3.2.2 Pressure grouting

Delineate the repair scope according to the specific conditions of the crack, determine the location of the hole and the amount of slurry, and the hole before the crack must be operated along the crack, and ensure that the surface of the crack and the axis of the hole are at an angle of more than 30°. After the drilling is completed, clean water is injected along the hole for cleaning, and the drilling is blown dry with compressed air, the pre-prepared grout is poured into the concrete and then the grout repair construction is carried out through the grouting pump. For non-penetrating cracks, it is difficult for the grout to be injected into the structure, and excessive injection pressure may expand the width of the crack. For this reason, low-pressure and low-speed grouting should be used for cracks in bridge structures, which can not only control the amount of grouting, but also ensure that the grout is injected into the deep part of the crack. If epoxy resin is used as the grouting material, the viscosity of the epoxy resin material should be fully considered. In order to ensure that the grout is fully poured into the cracks, the amount of solvent can be increased, but an excessive amount of solvent will reduce the viscosity of the grout and it is difficult to achieve the expected filling and bonding purpose. The deformation tracking properties of epoxy resin will deteriorate in extended cracks, and flexible epoxy materials should be used for such cracks. According to a large number of engineering practices, the combination of epoxy resin material and steel claw nails can enhance the integrity of the structure after reinforcement of cracks, and can effectively prevent the subsequent cracks.

3.2.3 Grouting and filling

That is, by injecting cement, resin and other materials into the concrete structure cracks, the durability and waterproofness of the structure are effectively improved, and it is suitable for wider cracks with a width of 0.5mm or more. First, a deep groove is cut along the crack, and then cement mortar, epoxy mortar, asphalt, reinforcing agent and other bonding materials are embedded in the groove. For reinforced concrete structures with uncorroded steel bars, the concrete structure should be chiseled into a U-shape along a width of 10 mm at the crack and filled with sealing materials for crack repair. If the steel bar has been corroded, the concrete structure should be removed to the entire corroded part.

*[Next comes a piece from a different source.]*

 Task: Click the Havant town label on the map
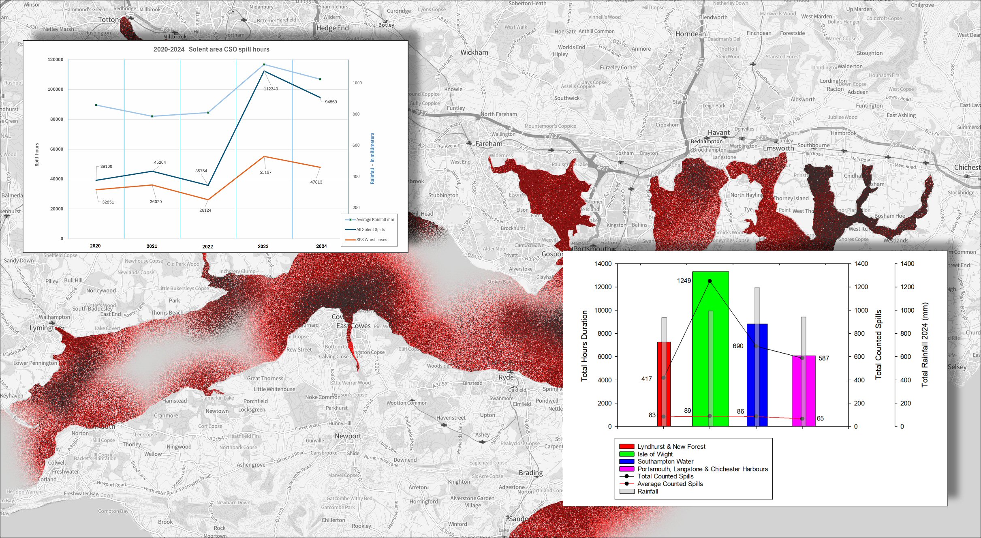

After the steel bar is derusted, anti-rust paint should be applied, and the sealing material should be filled to repair the crack.

3.3 Reinforcement technology of beam structure

The reinforcement of the upper structure of the beam bridge should be based on the actual conditions of the bridge and the degree of reduction in bearing capacity. Under normal circumstances, the strength of the structure can be improved by enlarging the section of the original member; replacing the old structure with a new structure to improve the resistance of the structure; changing and optimizing the force system of the original structure to reduce the peak torque of the control section. Prestress is applied to change the original structure's force system and improve the rigidity of the structure. You can choose to increase section reinforcement technology, external paste reinforcement technology, external prestress reinforcement technology, structural system reinforcement technology, additional longitudinal beam reinforcement technology, etc.

4 Conclusion

The factors that cause bridge structural cracks are more complicated. Only a comprehensive and systematic analysis and study of the causes of cracks, mastering the mechanism of causing bridge diseases, and assessing the degree of crack damage can provide decision-making basis for the response and reinforcement of bridge structural cracks. Although the current problem of bridge structural cracks is relatively common, as long as the mechanism of bridge structural cracks is fully understood and mastered during the design and construction stages, and economic and effective reinforcement treatment technology is adopted, the occurrence of bridge structural cracks can be reduced or even avoided.